Les autres pays bouderont-ils le Québec ? Même les deux candidats démocrates à la présidence étasunienne ont déclaré vouloir remettre en question l’ALÉNA. Pense-t-on sérieusement qu’en ces temps de difficulté économique, les entreprises étrangères vont s’empêcher de vendre sur le marché québécois ? Même si certains pays refusaient de faire affaire avec le Québec, leurs concurrents seraient trop heureux de prendre leur place tout comme le Canada, pourtant un fidèle allié des ÉU qui ont déclaré un embargo contre Cuba, est trop heureux de faire affaire avec ce pays, pourtant un bien petit marché comparé au Québec.


Propositions

1. Il est interdit de fermer ou de faire des congédiements de groupe pour une entreprise rentable sous peine d’expropriation partielle ou totale des ses actifs et/ou de se voir fermer partiellement ou totalement l’accès au marché québécois.

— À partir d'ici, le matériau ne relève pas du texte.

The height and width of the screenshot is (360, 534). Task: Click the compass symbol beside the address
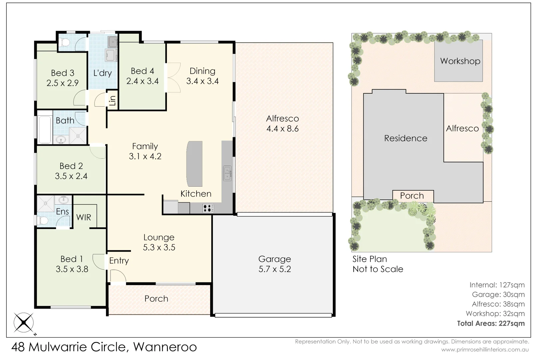tap(24, 323)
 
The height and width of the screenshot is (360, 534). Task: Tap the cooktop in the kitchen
tap(208, 208)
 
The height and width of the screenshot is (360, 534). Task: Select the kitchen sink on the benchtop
tap(227, 173)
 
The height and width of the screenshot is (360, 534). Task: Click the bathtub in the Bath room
tap(45, 130)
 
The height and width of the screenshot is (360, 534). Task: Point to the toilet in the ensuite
tap(43, 220)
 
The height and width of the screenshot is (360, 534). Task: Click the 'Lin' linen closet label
tap(113, 100)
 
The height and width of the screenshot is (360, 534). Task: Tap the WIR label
tap(84, 217)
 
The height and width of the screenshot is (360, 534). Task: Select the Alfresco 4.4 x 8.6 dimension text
tap(282, 129)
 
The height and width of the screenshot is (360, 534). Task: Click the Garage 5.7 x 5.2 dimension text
tap(274, 269)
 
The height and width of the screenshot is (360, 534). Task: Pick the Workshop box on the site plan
tap(458, 61)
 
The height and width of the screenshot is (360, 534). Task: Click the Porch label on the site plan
tap(412, 196)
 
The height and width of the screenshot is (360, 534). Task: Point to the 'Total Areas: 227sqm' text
tap(491, 323)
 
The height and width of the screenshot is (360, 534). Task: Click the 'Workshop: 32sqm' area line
tap(495, 314)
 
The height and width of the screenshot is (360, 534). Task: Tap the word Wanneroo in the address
tap(165, 347)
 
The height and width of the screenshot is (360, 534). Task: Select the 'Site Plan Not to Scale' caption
tap(378, 264)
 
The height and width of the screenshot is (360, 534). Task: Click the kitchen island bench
tap(194, 164)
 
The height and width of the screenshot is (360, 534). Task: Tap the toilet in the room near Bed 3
tap(65, 43)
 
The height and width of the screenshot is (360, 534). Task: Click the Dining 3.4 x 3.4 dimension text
tap(202, 81)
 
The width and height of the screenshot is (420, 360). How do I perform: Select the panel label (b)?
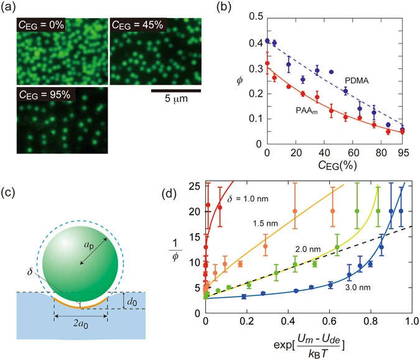[231, 7]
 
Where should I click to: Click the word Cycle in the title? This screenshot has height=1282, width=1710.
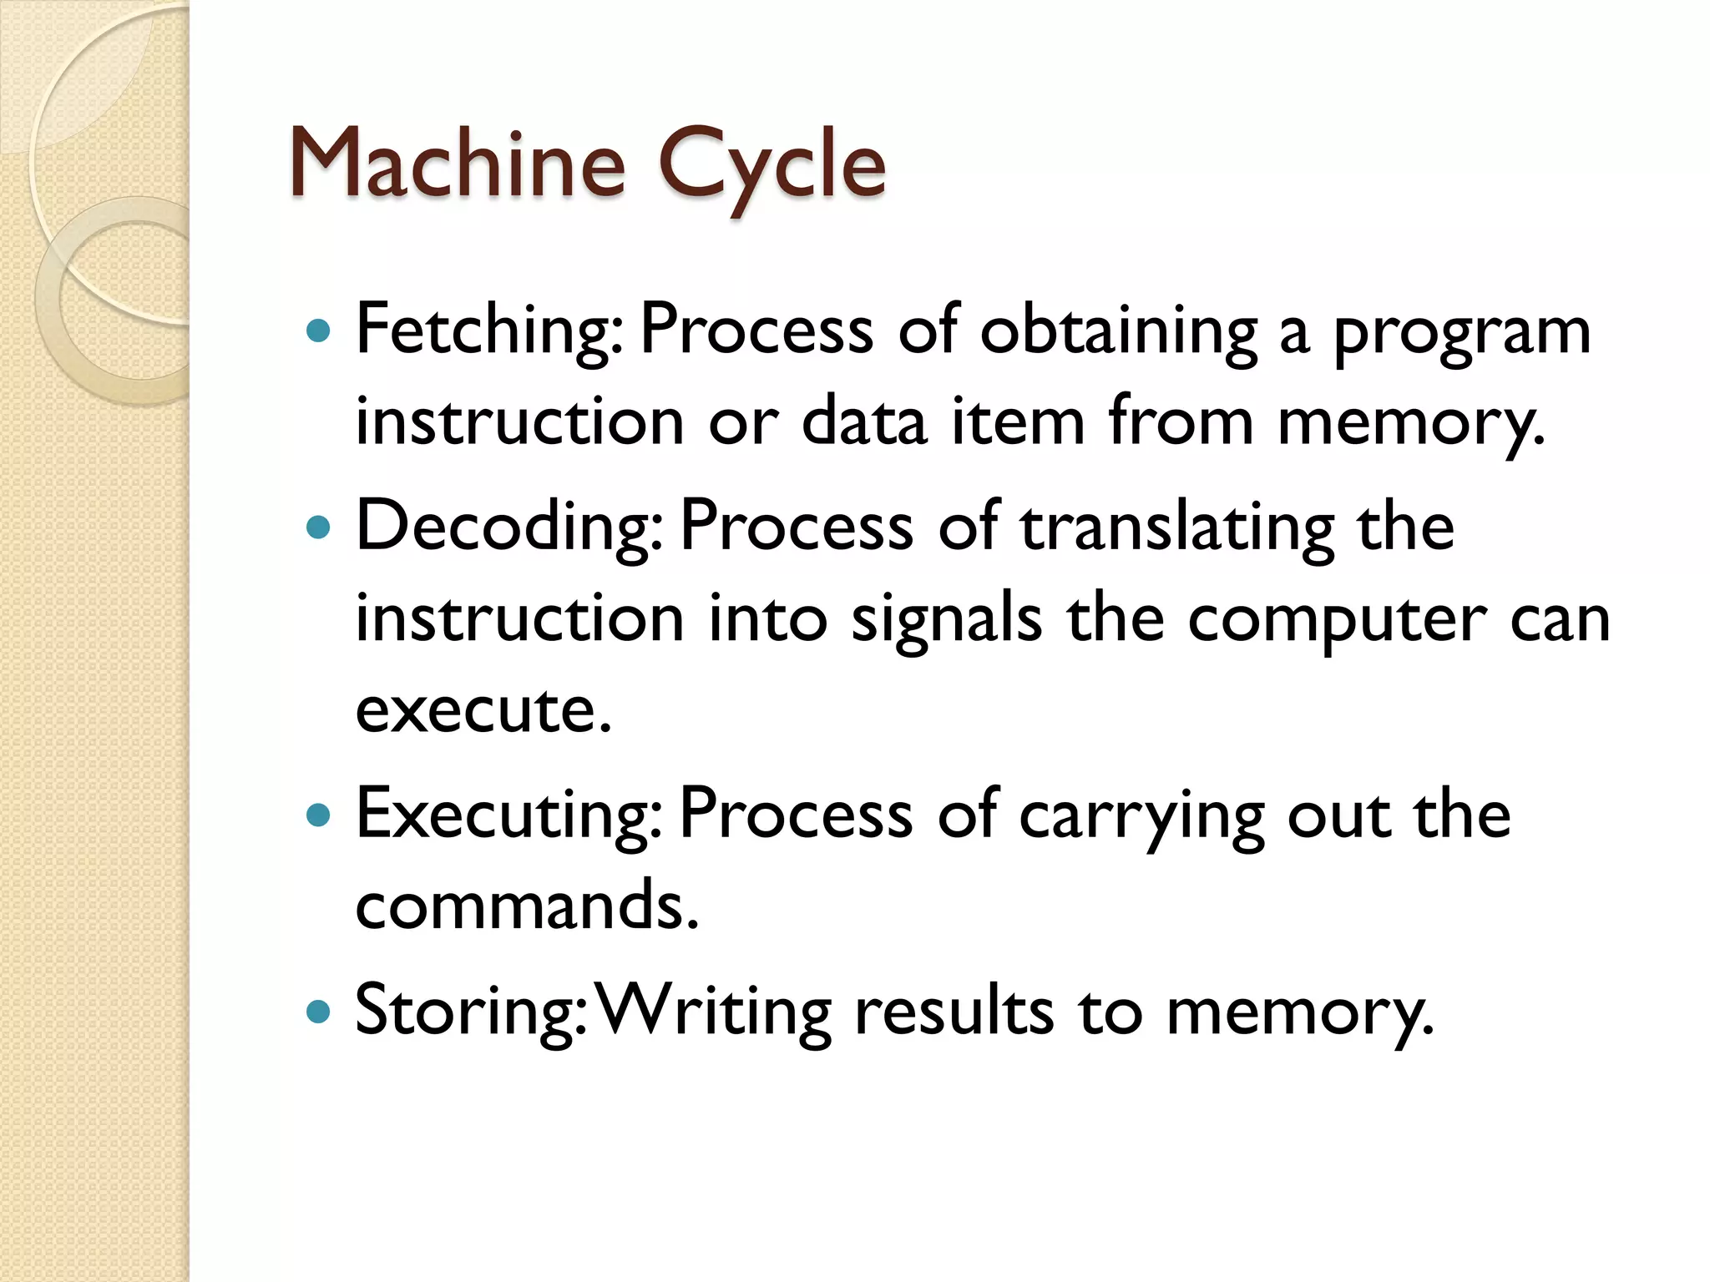point(772,165)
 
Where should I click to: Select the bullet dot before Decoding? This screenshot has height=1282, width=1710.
point(318,527)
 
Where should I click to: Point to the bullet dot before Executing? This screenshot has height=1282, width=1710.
point(318,815)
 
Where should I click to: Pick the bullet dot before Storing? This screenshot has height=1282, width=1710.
point(318,1012)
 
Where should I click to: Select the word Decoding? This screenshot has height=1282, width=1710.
point(509,527)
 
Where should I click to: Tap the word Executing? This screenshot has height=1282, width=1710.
point(509,815)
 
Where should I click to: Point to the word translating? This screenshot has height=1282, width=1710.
point(1177,527)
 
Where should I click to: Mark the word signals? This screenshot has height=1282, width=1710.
point(946,620)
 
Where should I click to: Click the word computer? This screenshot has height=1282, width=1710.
point(1337,620)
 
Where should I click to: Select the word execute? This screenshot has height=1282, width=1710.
point(483,710)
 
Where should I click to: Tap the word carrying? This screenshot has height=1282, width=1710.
point(1141,815)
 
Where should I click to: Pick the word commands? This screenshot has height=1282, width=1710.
point(526,906)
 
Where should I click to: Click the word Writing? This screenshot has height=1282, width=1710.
point(716,1012)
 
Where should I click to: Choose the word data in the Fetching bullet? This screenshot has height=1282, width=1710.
point(864,421)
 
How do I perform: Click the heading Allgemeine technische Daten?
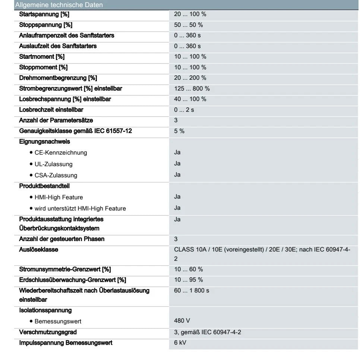point(59,5)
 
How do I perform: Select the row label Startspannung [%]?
point(44,14)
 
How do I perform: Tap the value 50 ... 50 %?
point(188,25)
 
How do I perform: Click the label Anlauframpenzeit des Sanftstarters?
point(67,35)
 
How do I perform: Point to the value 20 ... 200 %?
point(190,78)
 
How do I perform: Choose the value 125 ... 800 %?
point(192,89)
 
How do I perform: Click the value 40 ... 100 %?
point(190,99)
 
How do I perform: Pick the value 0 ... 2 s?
point(184,110)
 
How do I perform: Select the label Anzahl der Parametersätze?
point(56,120)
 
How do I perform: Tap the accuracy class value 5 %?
point(179,131)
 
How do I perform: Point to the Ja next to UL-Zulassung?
point(177,163)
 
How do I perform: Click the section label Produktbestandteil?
point(44,186)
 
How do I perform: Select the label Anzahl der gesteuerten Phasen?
point(62,239)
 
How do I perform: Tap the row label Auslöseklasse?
point(39,250)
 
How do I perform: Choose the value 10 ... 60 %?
point(188,269)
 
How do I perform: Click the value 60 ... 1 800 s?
point(192,290)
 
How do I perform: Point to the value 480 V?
point(182,320)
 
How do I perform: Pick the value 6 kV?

2. Suite à la fermeture ou congédiements de groupe d’entreprises non-rentables, les concurrents ou à défaut le secteur concerné ou à défaut l’ensemble des entreprises privées doivent prendre entièrement à leurs charges les travailleurs et travailleuses concernées en assumant indéfiniment leur plein salaire, qu’ils soient reclassés ou non, et leur pleine retraite.

3. Si un groupe de travailleurs et de travailleuses veulent s’organiser en coopérative suite à une fermeture, les entreprises responsable ou bénéficiaire de la fermeture devront les financer au taux du marché et garantir leur mise en marché à prix concurrentiels.

4. Le Québec indépendant se retirera immédiatement de l’ALÉNA et négociera des ententes commerciales d’État à État qui garantiront son équilibre commercial et sa viabilité manufacturière.

5. Le Québec indépendant se dotera d’une Banque du Québec qui fixera un taux de change compatible avec la viabilité des entreprises manufacturières et contrôlera les entrées et les sorties de capitaux.